In a first step, the loading occurs with a low current of e.g. 1/10 C. C refers to the (total) capacity of the rechargeable battery, e.g. 1000 mAh. With a charging current of 1 C, the rechargeable battery would be completely charged after one hour. Accordingly, with a capacity of 1000 mAh, charging with 1 C would lead to a current of 1000 mA. The first step of charging is followed by a second step in which the loading occurs with a high current, e.g. a current of about 1 C. This charging is normally performed until a voltage threshold and/or a temperature threshold of the battery is reached. In a third step, the battery is charged with a pulsed charging current.
The voltage threshold, the value of the charging current and the internal resistance of the battery determine the status of charge that can be maximally reached. For Lithium-ion batteries the reachable status of charge with this charging method is usually smaller than with a standard cc-cv charging method.
With deterioration (aging) of the battery its internal resistance is increasing. In consequence, the maximum reachable status of charge is decreasing with the life time of the battery. This means that in particular for Lithium ion batteries less electric charge can be loaded during the charging process though the capacity in the battery would still be available. The reason is that the voltage threshold is reached earlier due to the increased internal resistance. In turn, the runtime of the device or appliance decreases with the lifetime of the battery because the                theoretically available electric capacity of the battery is not used.        
The same is valid at low ambient temperatures as the internal resistance of the battery increases with decreasing temperature of the battery.
In case of a high internal resistance due to low ambient temperature of e.g. 5° C. and a high pulsed charging current in the third charging step, a respective voltage threshold for terminating the charging pulse might be reached even upon switching on the pulsed charging current. As a result, no effective charging occurs in said third charging step.
The same effect leads to higher voltage pulses or jumps upon switching on the current pulses in the third charging step. Further, the frequency of switches the current pulses is increased.

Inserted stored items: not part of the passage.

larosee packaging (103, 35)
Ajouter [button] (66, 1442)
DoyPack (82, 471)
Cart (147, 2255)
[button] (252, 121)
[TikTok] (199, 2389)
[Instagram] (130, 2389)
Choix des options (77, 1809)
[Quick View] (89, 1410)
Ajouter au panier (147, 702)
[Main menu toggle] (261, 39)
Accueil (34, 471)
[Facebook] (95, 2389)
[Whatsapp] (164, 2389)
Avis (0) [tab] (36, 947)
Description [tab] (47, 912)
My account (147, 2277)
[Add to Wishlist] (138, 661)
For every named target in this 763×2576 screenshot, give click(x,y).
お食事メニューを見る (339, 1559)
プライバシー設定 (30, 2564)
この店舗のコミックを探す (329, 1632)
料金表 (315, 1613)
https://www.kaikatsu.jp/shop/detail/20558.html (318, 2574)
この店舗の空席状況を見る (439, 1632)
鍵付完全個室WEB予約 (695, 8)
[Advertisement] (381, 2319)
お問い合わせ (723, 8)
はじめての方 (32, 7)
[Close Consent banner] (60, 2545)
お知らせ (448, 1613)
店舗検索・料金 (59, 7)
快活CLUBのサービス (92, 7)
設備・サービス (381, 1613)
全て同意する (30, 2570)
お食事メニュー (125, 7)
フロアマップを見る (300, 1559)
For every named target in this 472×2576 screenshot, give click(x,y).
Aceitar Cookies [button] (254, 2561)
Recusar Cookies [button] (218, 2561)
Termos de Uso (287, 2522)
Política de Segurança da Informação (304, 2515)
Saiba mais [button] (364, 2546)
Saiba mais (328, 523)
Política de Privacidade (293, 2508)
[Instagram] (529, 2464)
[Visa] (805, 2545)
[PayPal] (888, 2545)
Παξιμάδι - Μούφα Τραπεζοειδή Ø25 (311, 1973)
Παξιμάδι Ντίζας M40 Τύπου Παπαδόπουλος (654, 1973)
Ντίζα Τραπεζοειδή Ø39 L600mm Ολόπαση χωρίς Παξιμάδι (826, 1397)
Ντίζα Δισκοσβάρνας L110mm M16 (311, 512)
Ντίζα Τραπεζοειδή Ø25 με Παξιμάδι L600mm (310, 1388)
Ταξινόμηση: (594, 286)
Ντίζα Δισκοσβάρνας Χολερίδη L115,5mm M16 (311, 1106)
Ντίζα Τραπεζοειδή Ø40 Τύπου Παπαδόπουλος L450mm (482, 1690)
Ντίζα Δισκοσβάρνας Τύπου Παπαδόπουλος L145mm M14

This might lead to a worse electromagnetic compatibility (EMC) or a respective technical and cost effort to avoid the deterioration of the electromagnetic compatibility.
Further, if a device or appliance is not removed form the mains or switched on after a charging process a pulsed charging current might be provided with a reduced switching-off voltage threshold in order to just compensate for the consumption of the standby current of the device or appliance and/or the self-discharging of the battery. This leads to retention of the status of charge. Having a high internal resistance due to any of the before mentioned effects, the reduced switching-off voltage might be reached immediately upon switching on the current pulse. In this case the charging of the battery might not compensate for the standby current or the self-discharging any more.
It is accordingly an object of the present invention to improve a charging method in particular for household appliances or electric devices which generally are used only for short periods during one day. In particular, a charging method shall be provided that can also be used for Lithium-ion batteries.